Degrees at Work

Published on Jul 30, 2019

Updated on Nov 3, 2022

Written by Emsi Burning Glass

Degrees at Work

Degrees at Work, a new study released by Emsi, uncovers the serendipitous economic outcomes of diverse educational paths.

Too often, we define the value of education by its level of connection to a specific career. This framework presupposes someone who both settles on an economic future early in life, and pursues it without deviating during college and throughout their working lives. The goal of policymakers and educators, goes the thinking, should be to guide this rational market actor towards the best options (i.e., high-paying STEM jobs).

But there are two problems with this framework. First, humans generally aren’t perfectly rational market actors. Second, education isn’t as deterministic of our work as we might believe. Instead, we find education lays a crucial foundation for work, but the demands of the economy equally shape how people adapt their education to work and vice versa. Your math or English degree is shaped by the job you find, and the job you find is in turn influenced and changed based on your experience (including general life experience) and educational background.

To better understand such dynamics and complexities, we analyzed the career outcomes and skills for hundreds of thousands of people as they move and navigate the labor market relative to six program types. The programs we analyzed have widely varying levels of perceived applicability to the world of work:

  • Language and philosophy and social sciences (not applied)

  • Business and communications (somewhat applied)

  • Engineering and IT (highly applied)

Our hope is to discover whether these different degrees have radically different outcomes, and whether we can sense nuanced movements and values of these degrees in the market. 

As we analyzed the data, we didn’t find neat cohorts entering a few high-profile careers with perfect intentionality. Instead, and without much surprise, we see something that looks much more like the reality we see in our daily lives: people moving in the market based on a complex web of factors, changing over time, finding their way and adapting as they go.

  • While the one or two top careers for each program type are the ones we might expect, the majority of graduates’ outcomes are dispersed widely, among many different careers.

  • We see graduates moving in and out of careers over their first, second, and third job. Sometimes these changes place graduates in entirely different career fields from one job to another. 

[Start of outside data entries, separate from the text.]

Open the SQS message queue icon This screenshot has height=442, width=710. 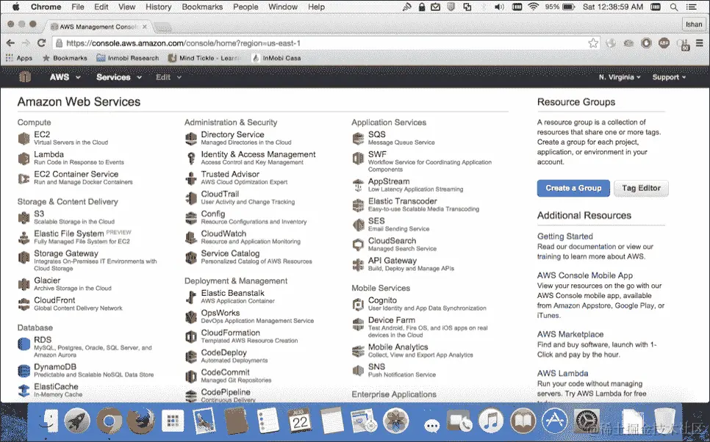(358, 139)
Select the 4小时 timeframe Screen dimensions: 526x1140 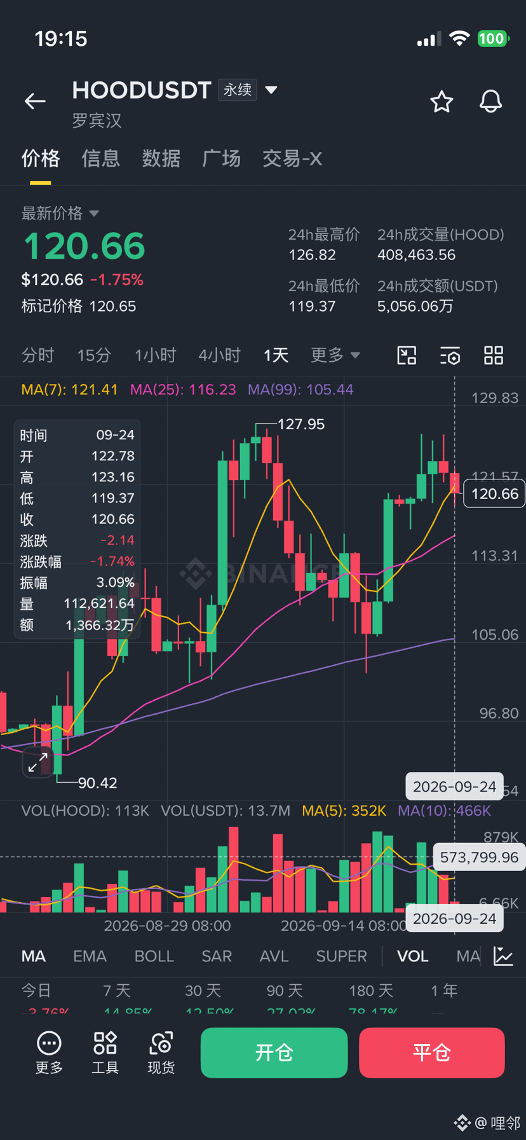click(x=220, y=355)

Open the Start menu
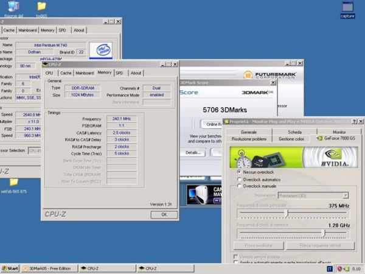tap(10, 268)
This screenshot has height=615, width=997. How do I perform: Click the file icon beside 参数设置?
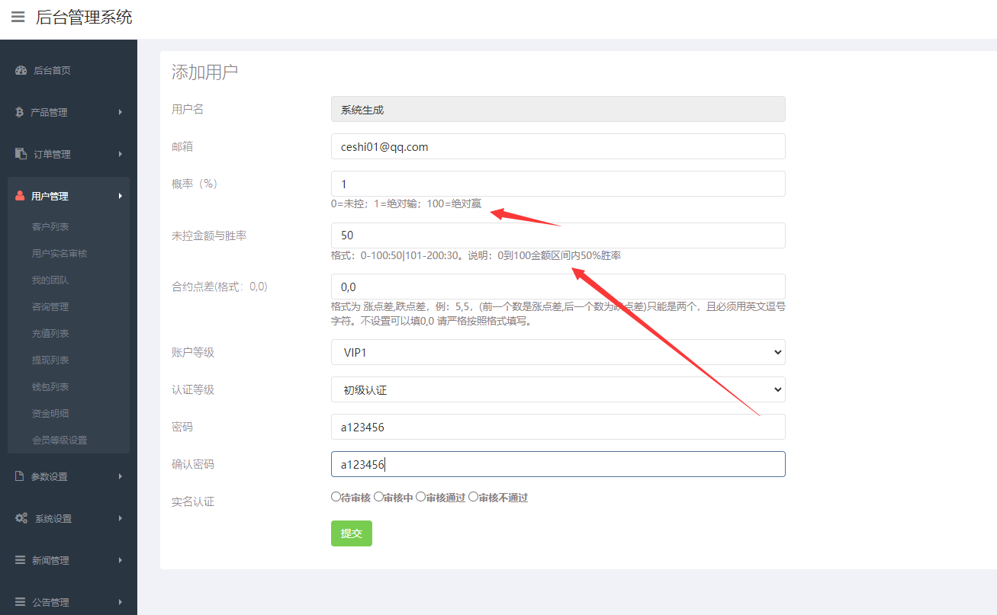[x=21, y=476]
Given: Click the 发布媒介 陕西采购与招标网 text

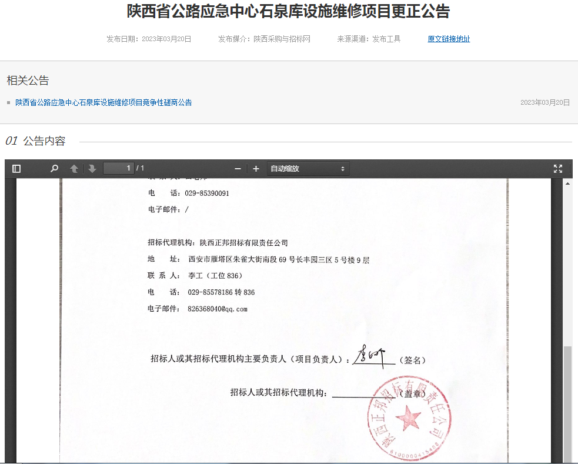Looking at the screenshot, I should (x=264, y=39).
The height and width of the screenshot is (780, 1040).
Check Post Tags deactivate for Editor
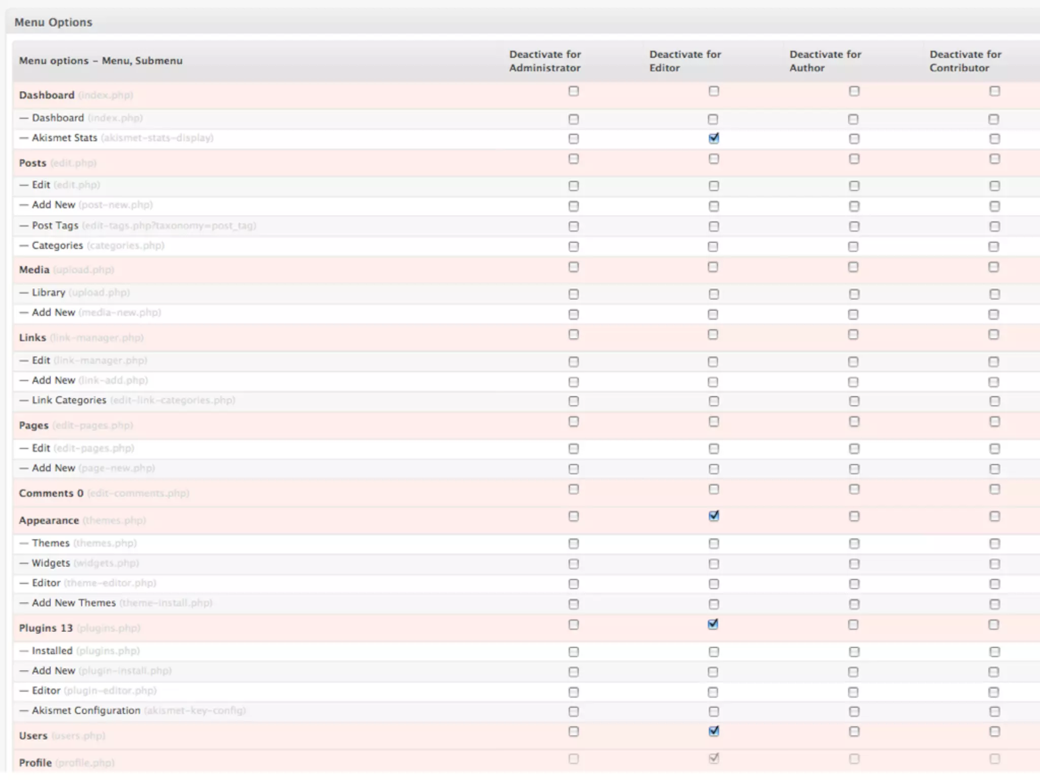coord(713,226)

But these individually inchoate paths produce clear patterns in aggregate.

  • Sales, marketing, management, and business and financial analysis appear in the top ten most popular outcomes for almost all degrees—including Engineering and IT.

  • These consistently popular outcomes revolve around four core business functions: tactical communication, strategic communication, interpersonal oversight, and operational oversight.

  • 54% of all the graduates we analyzed went into these core business roles, as opposed to 25% for STEM jobs and 21% for soft skill jobs.

Graduates from a variety of programs are organically finding their way into these careers, because they are critical roles that enable the successful sale and delivery of a product or service. The importance of these roles is reflected in the enormous demand for them.

  • There are currently nearly 15 million sales jobs in the economy, in every sector and region.

  • The sales jobs with most growth are generally those on the professional, higher-wage side.

  • Marketing, PR, and advertising jobs have grown by 62% in the past 10 years.

  • Management and business and financial analysis each have around eight million jobs, as well as high median wages.

There is an enormous part of the economy hungry for graduates with skills in analysis and communication—skills students are honing as they conduct close readings of texts, persuade their classmates in seminars, and hone the style and structure of papers. But students outside STEM fields often lack the sense that they are gaining discrete, in-demand skills in the course of their studies. Consequently, they do not perceive a clear line between their education, and the working life for which it laid the foundation. 

And perhaps more importantly, as part of this analysis we begin to move past career outcome to the skills used by graduates of these programs once they enter the labor market. We believe that this is the next critical step, because it allows us to better understand their actual work activities and the shape of their work, as opposed to just knowing that they work in something like “sales.”

For example, in this analysis we found, unsurprisingly, that a lot of language and philosophy grads end up working in education. Intuitively, from this we would expect that many of them are K-12 teachers. However, when we looked at the skills of language and philosophy grads in education, we saw that they are much more engaged in what we referred to “education product design.” The are using or adapting their educational background to instructional design, learning management systems, educational technologies, and even graphic design and HTML.

Studying these skills helps us understand the nuance degrees exhibit in the market—how graduates adapt what they’ve learned based on available jobs, as well as how the day to day activities of jobs are shaped by the capabilities of job-holders. Using skills data, we can optimize the effectiveness of educational program creation, better inform students in these programs of their options, and provide employers with clarity on the value of and roles for diverse degrees.

Essentially, this data is creating new objectivity and clarity where in the past anecdotes and confusion have dominated.